_Data to examine_:
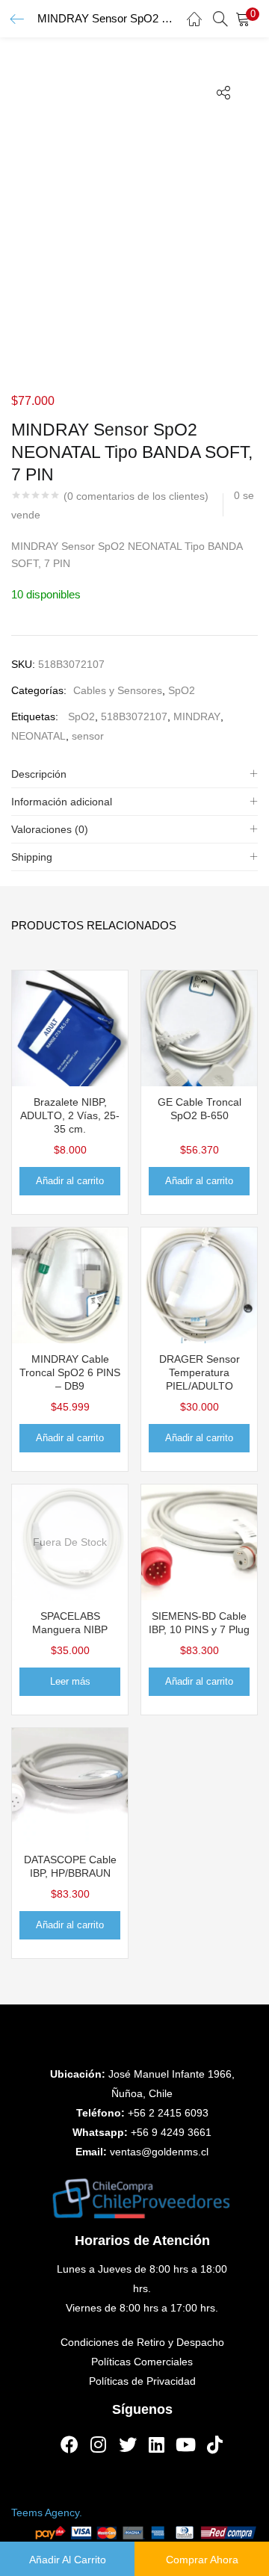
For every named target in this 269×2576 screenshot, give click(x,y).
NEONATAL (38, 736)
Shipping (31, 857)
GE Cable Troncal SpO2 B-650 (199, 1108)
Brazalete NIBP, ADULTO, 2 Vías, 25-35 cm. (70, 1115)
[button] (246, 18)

_Brief_: When you write out the data, keep every line exact and drop the pictures.

_Answer to this task_:
For every named target in this 269×2576 screenshot, give click(x,y).
NEONATAL (38, 736)
Shipping (31, 857)
GE Cable Troncal SpO2 B-650 (199, 1108)
Brazalete NIBP, ADULTO, 2 Vías, 25-35 cm. (70, 1115)
[button] (246, 18)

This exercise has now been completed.